Acculturation was measured with nativity, language spoken, and length of residence in the US. Nativity (place of birth) was modeled as US-born (reference), foreign born, or Puerto Rican-born (among Hispanics only), based on respondent’s reported country of birth. Language spoken at home was categorized as English, Spanish and English (bilingual), Spanish, Chinese (Mandarin or Cantonese), Chinese and English (bilingual), or another language. Number of years in the US among the foreign born was categorized as 0–14 years, 15–30 years, over 30 years, or missing, compared to US born. Gender was modeled as dichotomous, and age was modeled in 4 categories: 45–54, 55–64, 65–74, 75–84. Annual income was modeled in tertiles (<$16,000, $16,000–$34,999, and $35,000 or more); those missing income data were coded separately (n= 31). Highest year of educational attainment was modeled in three categories: less than high school degree; high school diploma, some college, and/or vocational/technical school; bachelors degree or more.
Tract-level census data was used to create two neighborhood immigrant composition variables, specific to the countries of origin present in the MESA sample: tract percent of residents born in Latin America (including Caribbean, Central America, Mexico and South America) and tract percent of residents born in China or Chinese territories (including Mainland China, Taiwan, or Hong Kong). We explored a number of nativity-related Census variables and found them to be highly correlated. The variables we chose are simpler to interpret than composite indices and appropriately capture variation across neighborhoods in the percent of ethnic-specific foreign born residents which underlies our definition of enclaves as previously noted. Both variables were categorized into quartiles based on the MESA sample distribution (cutpoints: % foreign-born Chinese at 2.2%, 14.0%, 24.2%; % foreign-born Latin-American at 8.1%, 16.6%, 38.5%). The use of distribution-based categories is a common approach when there is no a priori theory to justify a particular threshold or cutoff. It makes no assumptions about linearity and provides a clear and intuitive interpretation. In this manuscript, immigrant enclaves refer to the 4th quartile: the quartile with the largest proportion of immigrants. When referring to the entire range we use the term neighborhood immigrant composition or neighborhood proportion of immigrants. We adjusted for neighborhood poverty as a commonly-used measure of neighborhood socioeconomic status that has been studied with respect to immigrant neighborhoods (Logan et al., 2002). Census tract poverty (percent of residents below the poverty threshold) was categorized into quartiles (cutpoints at 8.1%, 15.9%, and 27.4%).

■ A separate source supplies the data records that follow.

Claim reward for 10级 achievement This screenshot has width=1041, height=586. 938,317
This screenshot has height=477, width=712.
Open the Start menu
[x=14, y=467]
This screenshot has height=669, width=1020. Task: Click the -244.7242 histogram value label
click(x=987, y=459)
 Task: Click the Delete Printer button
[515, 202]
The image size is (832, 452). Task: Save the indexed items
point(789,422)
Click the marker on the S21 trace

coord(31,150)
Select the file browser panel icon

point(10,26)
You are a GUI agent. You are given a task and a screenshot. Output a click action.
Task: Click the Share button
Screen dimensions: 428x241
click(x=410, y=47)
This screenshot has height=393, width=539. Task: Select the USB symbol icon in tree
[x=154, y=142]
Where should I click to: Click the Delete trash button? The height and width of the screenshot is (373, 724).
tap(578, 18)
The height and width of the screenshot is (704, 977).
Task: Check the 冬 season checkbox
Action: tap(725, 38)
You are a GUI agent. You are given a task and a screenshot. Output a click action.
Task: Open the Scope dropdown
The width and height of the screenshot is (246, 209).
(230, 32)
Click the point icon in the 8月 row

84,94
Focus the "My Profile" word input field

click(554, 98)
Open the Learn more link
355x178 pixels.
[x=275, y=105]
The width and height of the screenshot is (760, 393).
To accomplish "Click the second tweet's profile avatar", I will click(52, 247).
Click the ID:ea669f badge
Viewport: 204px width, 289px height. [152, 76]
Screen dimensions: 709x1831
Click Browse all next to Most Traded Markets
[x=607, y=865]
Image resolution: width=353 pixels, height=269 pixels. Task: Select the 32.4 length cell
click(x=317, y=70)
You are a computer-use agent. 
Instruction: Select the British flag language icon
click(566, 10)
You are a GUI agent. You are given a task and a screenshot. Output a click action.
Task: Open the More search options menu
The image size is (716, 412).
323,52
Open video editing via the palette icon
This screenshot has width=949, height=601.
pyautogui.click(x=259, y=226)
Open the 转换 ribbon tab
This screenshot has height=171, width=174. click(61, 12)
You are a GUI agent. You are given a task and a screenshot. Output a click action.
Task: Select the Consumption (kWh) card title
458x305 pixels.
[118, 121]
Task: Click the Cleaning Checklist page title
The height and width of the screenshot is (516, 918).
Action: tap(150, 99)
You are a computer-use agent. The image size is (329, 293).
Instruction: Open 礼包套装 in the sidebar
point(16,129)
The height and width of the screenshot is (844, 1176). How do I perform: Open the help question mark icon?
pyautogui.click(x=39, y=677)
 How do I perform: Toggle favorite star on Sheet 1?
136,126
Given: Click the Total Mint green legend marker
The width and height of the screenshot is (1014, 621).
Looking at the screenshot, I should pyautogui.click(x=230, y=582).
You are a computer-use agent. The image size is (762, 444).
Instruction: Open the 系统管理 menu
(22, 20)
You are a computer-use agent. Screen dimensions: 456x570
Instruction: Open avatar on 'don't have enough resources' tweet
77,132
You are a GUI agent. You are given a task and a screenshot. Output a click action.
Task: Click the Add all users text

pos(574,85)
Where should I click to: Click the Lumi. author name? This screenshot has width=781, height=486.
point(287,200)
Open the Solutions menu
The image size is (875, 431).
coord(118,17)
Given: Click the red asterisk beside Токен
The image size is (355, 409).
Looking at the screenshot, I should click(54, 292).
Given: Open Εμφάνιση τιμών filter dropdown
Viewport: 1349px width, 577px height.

Information on neighborhood quality was obtained from questionnaires administered to MESA participants. We created 4 scales (healthy food availability, walking environment, safety, social cohesion) and 2 indices (number of exercise-related recreational facilities, and neighborhood-based civic participation, e.g. the number of organizations that people joined with neighbors). In the survey MESA participants were asked to refer to the area about a mile around their home. Scale items were derived from published work whenever possible (Echeverria, Diez-Roux, & Link, 2004; Mujahid, Diez Roux, Morenoff et al., 2007). All scale items were answered on a 4 or 5-point Likert scale. For index questions, we assigned a value of 1 to “yes” responses and a value of 0 to “no” responses and summed across all items. The coding for the scale and index items is listed in Table 1. Internal consistency reliability was acceptable (.61 to .90). Only observations for which we had complete (nonmissing) information were used in the scale and index creation; aside from the exercise facilities index, few (<0.7%) observations were missing. There was 16% missing for the exercise facilities question, due to those answering “I don’t know” to whether exercise facilities were present in their neighborhood. Each neighborhood-level scale or index was created by taking the mean of the individual-level scale or index for each census tract, using all baseline MESA data for the 4 MESA sites where Chinese and Hispanic MESA participants were recruited.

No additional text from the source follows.